Karen knows firsthand just how important it is to feel safe, comfortable, and supported in a college environment. After her first college experience was not all that she had hoped for, Karen decided to transfer to Merrimack during her sophomore year. “There was a sense of community that I liked. It was smaller than where I had been, the people were friendlier, and it was just a better overall fit,” explained Karen. “I was more easily able to get involved. I volunteered as a class officer, a math center tutor, and I helped lead the Merrimack Outreach Experience (M.O.R.E.) retreat through the campus ministry.”
“I have so many great memories of Merrimack. It’s where I developed into an empowered young woman. I felt heard and cared about,” said Karen.
Light in the Darkness
In 2013 Karen became reacquainted with Merrimack through her niece, Lauren, a freshman at the time. Impressed by all the campus and curricular improvements, Karen had been thinking deeply about how to get more involved philanthropically. “Merrimack is deeply respectful of the giving process – they really value the importance of helping donors discern the right giving match,” explained Karen.
In the fall of 2014 that match became clear to Karen. “I had learned through my niece that there had been a suicide on campus. I immediately reached out to Ryan, my contact in the development office. I shared that I wanted my giving to help prevent this type of tragedy from happening again and ensure students were getting supported in the right ways,” said Karen. “Merrimack quickly pulled together a meeting between myself and several key faculty members and we brainstormed for a couple of hours – it was truly inspirational. Out of that meeting the idea for the wellness fund was born.”
The McCarthy Student Wellness Fund enabled the creation of the Office of Wellness Education (OWE), whose mission is to promote a campus culture in which every student has the support, education, opportunities, and encouragement to prioritize their health and wellness.

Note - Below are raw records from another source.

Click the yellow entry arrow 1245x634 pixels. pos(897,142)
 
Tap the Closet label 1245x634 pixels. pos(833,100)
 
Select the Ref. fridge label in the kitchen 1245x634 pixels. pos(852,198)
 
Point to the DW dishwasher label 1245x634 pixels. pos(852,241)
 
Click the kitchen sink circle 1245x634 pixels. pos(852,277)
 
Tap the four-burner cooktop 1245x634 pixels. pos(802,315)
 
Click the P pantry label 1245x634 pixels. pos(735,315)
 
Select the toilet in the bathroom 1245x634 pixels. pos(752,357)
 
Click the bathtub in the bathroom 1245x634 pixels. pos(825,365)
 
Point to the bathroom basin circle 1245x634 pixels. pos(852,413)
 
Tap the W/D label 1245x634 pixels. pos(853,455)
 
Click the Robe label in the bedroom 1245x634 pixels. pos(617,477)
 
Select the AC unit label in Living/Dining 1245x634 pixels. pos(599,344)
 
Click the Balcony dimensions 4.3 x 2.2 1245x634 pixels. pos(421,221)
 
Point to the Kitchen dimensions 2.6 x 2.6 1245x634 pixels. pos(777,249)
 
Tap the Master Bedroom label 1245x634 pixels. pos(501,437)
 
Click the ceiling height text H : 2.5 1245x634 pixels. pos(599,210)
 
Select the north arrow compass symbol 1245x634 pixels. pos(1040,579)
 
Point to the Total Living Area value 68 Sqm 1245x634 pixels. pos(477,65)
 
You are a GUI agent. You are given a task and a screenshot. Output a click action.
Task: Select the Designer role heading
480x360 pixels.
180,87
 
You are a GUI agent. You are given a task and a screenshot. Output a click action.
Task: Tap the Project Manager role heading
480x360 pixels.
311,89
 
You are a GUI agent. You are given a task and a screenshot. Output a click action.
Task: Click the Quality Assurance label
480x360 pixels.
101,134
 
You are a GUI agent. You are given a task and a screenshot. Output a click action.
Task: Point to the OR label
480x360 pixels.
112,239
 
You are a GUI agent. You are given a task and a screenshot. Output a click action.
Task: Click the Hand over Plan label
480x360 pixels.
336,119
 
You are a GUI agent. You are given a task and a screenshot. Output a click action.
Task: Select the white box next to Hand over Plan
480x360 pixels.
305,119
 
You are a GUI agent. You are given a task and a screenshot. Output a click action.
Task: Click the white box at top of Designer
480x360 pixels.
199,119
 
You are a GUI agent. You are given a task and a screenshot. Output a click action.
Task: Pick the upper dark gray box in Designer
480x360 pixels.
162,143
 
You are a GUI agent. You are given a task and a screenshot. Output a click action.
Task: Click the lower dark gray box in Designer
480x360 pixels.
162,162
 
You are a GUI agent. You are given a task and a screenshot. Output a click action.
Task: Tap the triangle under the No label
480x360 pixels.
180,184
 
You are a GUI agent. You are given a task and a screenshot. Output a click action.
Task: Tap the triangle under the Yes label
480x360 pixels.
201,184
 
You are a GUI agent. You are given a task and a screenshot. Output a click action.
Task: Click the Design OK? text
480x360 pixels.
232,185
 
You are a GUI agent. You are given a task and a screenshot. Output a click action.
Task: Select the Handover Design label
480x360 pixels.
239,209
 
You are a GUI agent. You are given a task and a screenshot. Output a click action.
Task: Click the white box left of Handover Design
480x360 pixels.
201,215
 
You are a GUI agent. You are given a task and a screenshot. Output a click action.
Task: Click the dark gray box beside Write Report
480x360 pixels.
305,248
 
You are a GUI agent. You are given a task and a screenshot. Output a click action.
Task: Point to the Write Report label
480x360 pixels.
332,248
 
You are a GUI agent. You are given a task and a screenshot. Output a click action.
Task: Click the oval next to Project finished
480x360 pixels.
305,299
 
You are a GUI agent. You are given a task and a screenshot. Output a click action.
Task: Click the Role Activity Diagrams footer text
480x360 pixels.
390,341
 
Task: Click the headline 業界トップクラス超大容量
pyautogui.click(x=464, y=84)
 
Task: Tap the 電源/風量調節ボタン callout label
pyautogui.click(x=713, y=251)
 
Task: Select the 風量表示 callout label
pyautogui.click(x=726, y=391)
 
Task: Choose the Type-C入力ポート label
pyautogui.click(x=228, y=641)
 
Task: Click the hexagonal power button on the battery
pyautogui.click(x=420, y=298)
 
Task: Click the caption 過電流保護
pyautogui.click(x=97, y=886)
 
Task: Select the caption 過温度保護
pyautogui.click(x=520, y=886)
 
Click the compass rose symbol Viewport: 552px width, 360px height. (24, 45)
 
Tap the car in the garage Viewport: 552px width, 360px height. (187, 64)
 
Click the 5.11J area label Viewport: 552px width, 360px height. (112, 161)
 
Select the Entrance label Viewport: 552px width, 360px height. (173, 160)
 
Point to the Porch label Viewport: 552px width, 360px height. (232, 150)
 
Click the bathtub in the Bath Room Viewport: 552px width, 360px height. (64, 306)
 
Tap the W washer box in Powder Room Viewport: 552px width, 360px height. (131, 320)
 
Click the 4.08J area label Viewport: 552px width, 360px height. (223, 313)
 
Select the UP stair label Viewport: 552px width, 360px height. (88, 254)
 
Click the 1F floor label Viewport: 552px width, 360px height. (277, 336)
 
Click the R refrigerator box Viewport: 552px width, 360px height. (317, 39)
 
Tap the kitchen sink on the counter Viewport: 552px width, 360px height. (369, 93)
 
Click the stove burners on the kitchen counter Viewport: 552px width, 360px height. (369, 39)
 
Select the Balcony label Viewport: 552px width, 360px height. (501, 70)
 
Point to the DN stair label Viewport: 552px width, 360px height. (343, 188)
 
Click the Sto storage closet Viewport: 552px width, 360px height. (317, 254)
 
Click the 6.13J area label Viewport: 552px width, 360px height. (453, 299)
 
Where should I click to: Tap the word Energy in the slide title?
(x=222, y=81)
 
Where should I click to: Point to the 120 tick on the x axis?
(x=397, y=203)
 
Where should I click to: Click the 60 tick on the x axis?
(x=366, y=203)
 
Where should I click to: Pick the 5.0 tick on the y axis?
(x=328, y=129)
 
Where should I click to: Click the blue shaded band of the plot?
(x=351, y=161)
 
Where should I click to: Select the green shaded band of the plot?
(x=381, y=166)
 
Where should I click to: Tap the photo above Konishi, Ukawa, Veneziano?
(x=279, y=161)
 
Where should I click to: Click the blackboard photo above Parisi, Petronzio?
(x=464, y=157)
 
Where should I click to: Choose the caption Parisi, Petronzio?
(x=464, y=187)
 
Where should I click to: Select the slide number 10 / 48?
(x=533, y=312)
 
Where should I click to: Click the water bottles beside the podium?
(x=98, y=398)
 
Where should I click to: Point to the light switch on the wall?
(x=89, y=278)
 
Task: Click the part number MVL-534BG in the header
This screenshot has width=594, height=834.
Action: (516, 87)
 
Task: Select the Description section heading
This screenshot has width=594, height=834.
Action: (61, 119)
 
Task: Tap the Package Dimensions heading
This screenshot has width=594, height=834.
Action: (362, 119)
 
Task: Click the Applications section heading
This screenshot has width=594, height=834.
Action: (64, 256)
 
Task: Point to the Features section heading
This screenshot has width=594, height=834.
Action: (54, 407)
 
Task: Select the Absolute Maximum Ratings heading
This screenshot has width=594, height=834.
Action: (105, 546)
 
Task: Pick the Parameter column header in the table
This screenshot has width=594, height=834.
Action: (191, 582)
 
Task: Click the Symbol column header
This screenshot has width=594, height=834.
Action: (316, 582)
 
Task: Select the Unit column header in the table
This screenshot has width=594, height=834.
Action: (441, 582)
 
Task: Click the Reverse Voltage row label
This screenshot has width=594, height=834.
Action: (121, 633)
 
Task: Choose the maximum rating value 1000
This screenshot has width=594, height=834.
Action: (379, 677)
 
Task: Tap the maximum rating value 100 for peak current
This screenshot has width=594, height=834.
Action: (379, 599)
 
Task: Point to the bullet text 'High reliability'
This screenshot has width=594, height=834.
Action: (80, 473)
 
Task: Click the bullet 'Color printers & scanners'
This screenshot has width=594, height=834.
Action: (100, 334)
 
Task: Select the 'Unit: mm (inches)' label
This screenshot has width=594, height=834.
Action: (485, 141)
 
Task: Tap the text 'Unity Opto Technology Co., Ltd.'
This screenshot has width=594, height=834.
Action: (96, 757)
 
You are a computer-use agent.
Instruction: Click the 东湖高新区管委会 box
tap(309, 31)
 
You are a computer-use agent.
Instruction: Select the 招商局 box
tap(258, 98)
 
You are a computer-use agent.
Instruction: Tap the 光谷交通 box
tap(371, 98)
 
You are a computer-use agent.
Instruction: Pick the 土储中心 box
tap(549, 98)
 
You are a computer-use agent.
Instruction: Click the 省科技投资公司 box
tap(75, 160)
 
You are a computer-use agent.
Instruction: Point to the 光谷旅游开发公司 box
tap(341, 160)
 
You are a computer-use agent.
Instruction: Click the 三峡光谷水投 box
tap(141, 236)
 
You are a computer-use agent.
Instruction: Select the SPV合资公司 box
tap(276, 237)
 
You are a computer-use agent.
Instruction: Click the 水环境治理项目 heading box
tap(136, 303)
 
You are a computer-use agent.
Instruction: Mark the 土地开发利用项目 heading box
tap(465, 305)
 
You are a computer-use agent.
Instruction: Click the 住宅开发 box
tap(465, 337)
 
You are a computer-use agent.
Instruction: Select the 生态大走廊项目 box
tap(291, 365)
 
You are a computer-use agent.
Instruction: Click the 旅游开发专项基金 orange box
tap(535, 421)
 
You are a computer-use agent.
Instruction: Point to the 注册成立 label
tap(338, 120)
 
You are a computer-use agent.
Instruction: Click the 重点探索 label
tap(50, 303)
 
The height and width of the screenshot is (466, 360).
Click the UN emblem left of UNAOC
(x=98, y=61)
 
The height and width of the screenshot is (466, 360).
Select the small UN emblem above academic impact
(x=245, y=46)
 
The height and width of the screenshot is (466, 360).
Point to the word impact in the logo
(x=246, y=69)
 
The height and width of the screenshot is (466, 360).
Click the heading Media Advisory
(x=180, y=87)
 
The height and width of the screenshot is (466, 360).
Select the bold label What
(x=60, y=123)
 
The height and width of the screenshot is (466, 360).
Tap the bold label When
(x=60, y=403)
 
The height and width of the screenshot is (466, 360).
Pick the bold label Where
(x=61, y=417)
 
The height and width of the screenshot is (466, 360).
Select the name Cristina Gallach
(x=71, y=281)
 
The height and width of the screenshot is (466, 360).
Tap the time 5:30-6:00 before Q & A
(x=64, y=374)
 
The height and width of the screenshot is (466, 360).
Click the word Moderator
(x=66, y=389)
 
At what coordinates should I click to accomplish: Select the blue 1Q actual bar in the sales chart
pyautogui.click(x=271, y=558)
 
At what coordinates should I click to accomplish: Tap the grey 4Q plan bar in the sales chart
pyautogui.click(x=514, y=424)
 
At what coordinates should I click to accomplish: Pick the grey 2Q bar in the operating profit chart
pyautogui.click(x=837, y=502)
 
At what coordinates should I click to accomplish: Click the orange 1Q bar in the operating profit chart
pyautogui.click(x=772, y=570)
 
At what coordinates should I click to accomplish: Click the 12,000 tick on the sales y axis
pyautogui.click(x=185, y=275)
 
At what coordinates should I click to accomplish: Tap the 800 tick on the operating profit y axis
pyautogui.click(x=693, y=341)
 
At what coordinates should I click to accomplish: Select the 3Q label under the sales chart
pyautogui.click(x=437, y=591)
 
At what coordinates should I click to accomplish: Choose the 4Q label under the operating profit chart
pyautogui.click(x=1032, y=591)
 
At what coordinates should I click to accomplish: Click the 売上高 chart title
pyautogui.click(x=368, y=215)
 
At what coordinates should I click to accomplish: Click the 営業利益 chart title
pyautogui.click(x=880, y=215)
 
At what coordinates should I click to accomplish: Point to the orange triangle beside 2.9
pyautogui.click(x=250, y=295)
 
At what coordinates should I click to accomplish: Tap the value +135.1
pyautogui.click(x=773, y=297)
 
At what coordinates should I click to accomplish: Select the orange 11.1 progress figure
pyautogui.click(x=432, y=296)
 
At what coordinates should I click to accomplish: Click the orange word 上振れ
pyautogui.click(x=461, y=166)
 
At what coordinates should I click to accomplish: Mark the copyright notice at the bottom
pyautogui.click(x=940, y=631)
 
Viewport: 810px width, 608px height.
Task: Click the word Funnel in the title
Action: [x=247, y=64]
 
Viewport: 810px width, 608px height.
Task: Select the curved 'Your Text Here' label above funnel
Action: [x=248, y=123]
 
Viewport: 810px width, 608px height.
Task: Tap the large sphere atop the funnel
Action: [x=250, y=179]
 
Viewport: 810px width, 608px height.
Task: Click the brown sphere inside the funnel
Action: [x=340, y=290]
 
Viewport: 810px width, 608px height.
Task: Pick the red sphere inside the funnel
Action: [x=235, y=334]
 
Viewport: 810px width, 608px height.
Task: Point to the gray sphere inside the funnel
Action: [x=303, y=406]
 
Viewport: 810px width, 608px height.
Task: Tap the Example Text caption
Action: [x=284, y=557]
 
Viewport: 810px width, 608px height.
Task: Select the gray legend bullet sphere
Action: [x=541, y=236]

From increasing awareness of mental health, suicide, and substance abuse concerns to helping identify at-risk students, the office is actively involved in facilitating healthier behavior on campus. “The goal is for students to begin to understand and embrace the six dimensions of wellness: spiritual, occupational, social, intellectual, physical, and emotional,” explained Karen.
Wellness Educator Erin Kaminski M’15 and her two graduate fellows work hands on to help students learn healthy coping mechanisms and reduce harmful behaviors like binge drinking. By working to reduce the stigma around seeking counseling, Erin and her team also help ensure Merrimack students get the professional assistance they need. “To connect with students, OWE hosts, for example, a “Love Your Body” week and a “Wellness” week. They even enlisted the Merrimack football team to give mood-boosting bear hugs at one of the events.”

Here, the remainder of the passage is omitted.